Сердце ее билось учащенно. Нагнала на себя страху. Но страх-то небеспочвенный. Все факты – и сколько их! – говорят за то, что боится она не зря.
– Может быть, имеет смысл нам вместе уехать в Москву? И там какое-то время переждать? – предложила она.
– Нет, это невозможно. Вот вы говорите: пожар. И если правда, то мы же ничего не спасем, уехав. И в чем тогда смысл всего, чем мы занимались сейчас с вами? – возразила Афанасия. – Давайте решать спокойно и разумно. Вы действительно отправитесь сегодня вечером. Это правильно. Но мой совет: садиться на поезд надо не с нашей станции. Во-первых, эти, внизу, явно следят. Могут попросту помешать вам уехать.
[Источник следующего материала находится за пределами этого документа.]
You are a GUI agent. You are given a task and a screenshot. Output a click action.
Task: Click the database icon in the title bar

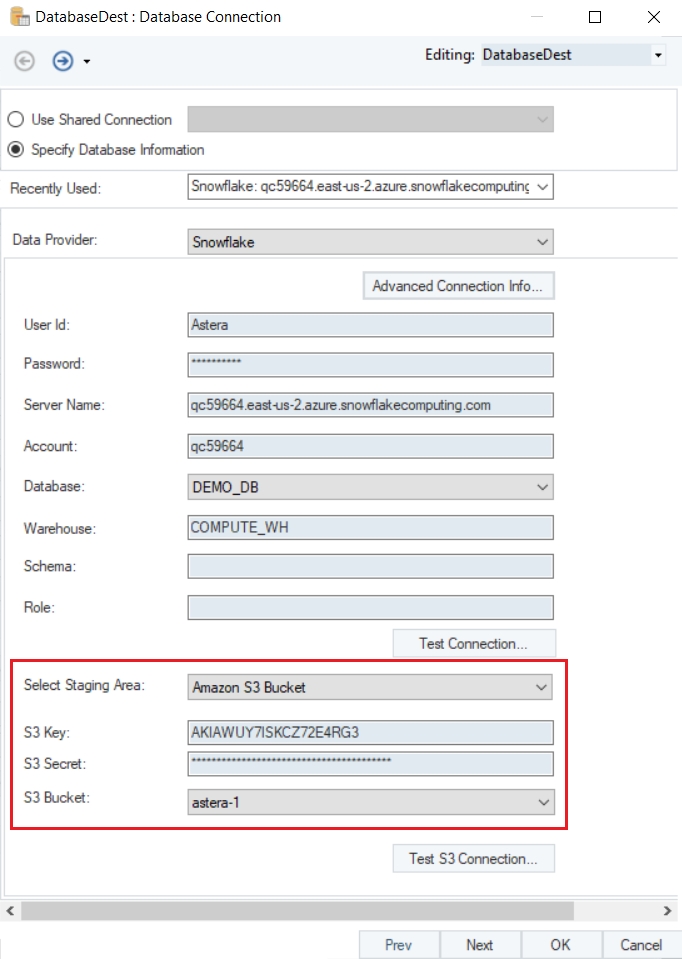(x=19, y=17)
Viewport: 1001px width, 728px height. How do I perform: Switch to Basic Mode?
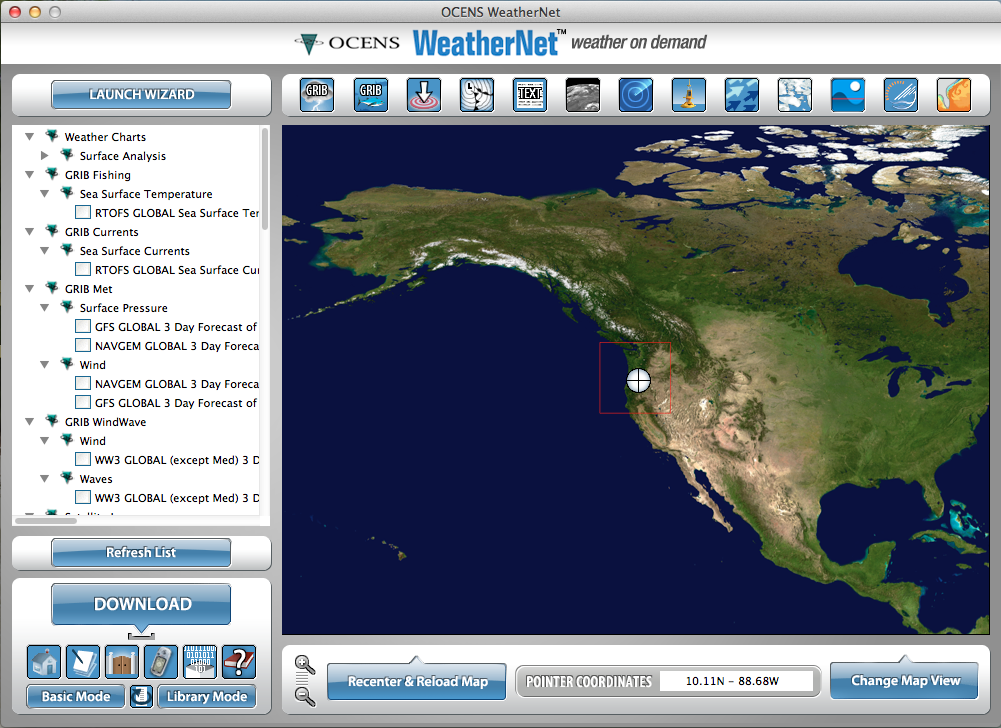(76, 696)
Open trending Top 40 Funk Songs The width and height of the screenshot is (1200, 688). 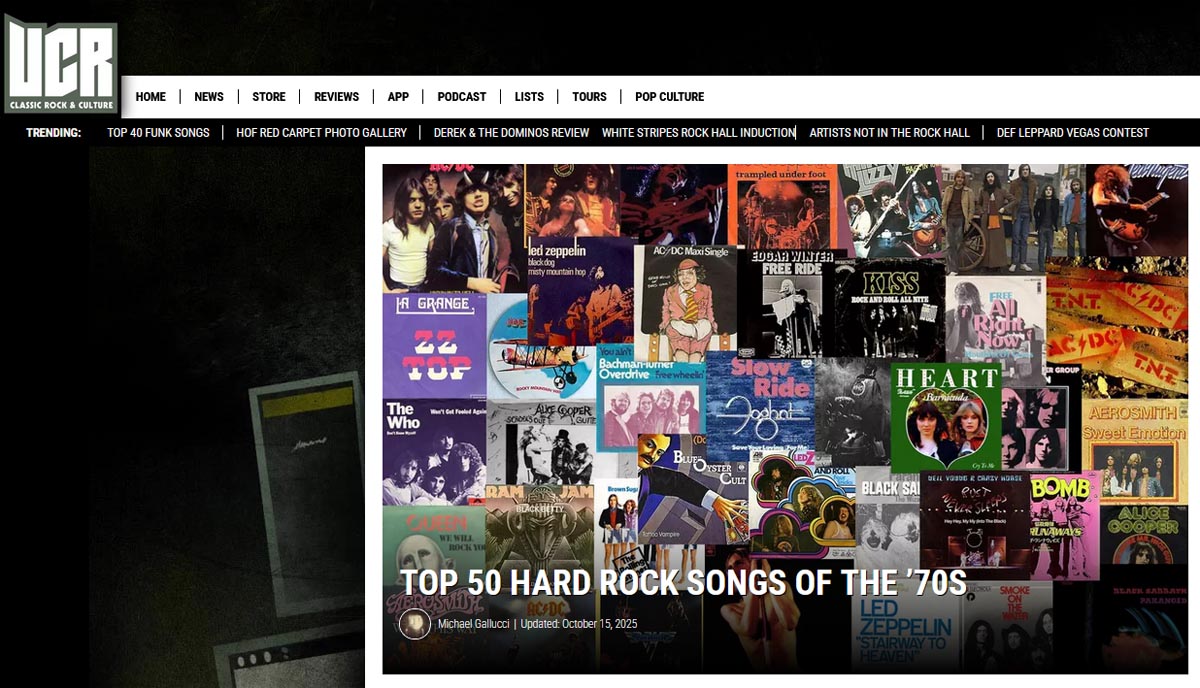pos(158,132)
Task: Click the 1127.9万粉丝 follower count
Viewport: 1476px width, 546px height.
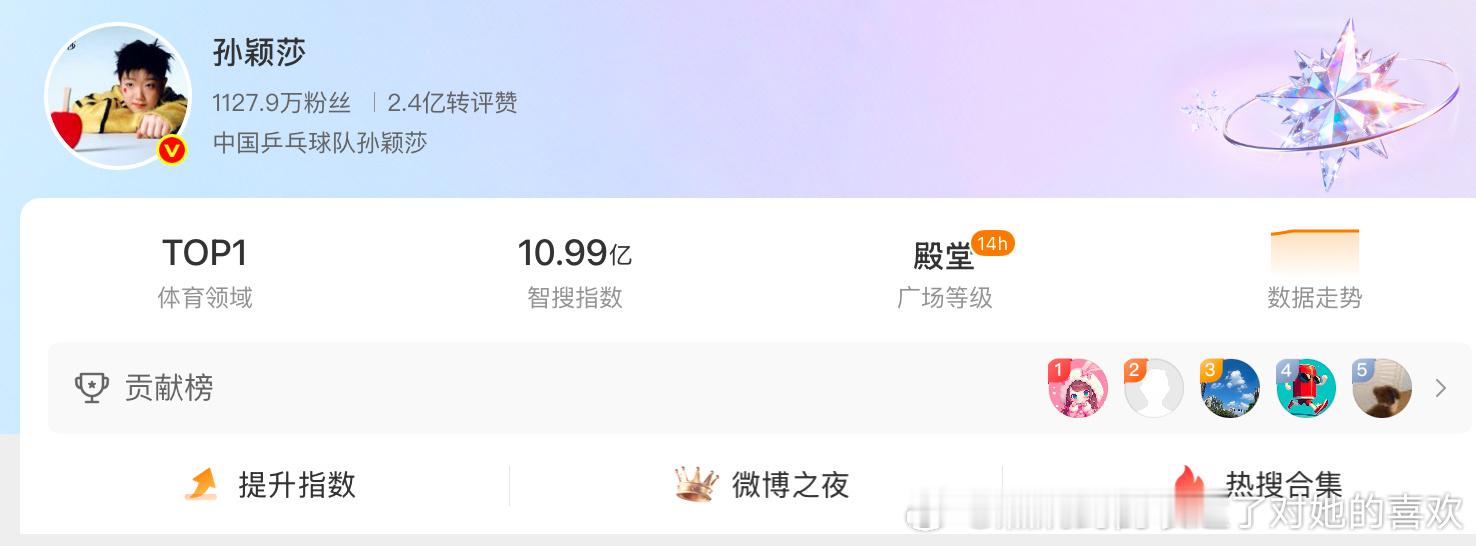Action: [282, 102]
А то и членовредительство какое-нибудь устроят. С них взятки гладки: мелкое хулиганство. Изобьют, ограбят, разбегутся. Кого потом искать? И кто искать станет? Нет-нет. Лучше так: тут есть у нас заветная тропочка через заросли на заднем дворе. По ней пойдете – там довольно крутой спуск, но одолеть можно. И потом лесом, лесом. Километра через два уже начинается другая область. И если идти лесом, фактически все время прямо (там есть развилочка одна, но все равно понятно – ваша дорога пошире), то через десять километров вы выйдете в областной центр. Там до их вокзала рукой подать. Последний поезд на Москву после часа ночи. Мы этой дорогой пользуемся, если уж острая необходимость возникает покинуть музей. Они думают, мы дома. Свет оставляем, радио погромче. Но зимой там не пройдешь. И весной проблематично. Сейчас подсохло. Самое время. Конечно, в целом двенадцать километров – неблизкий путь. Больше двух часов идти. Зато безопасность гарантирована. И время не потеряете, и целой-невредимой останетесь. Надо только дождаться сумерек. Не побоитесь одна лесом?
– Конечно, нет. Напротив, я с превеликим удовольствием отправлюсь. Я хороший ходок, – энергично произнесла Елена, понимая, что сейчас им предстоит авральная работа, сборы.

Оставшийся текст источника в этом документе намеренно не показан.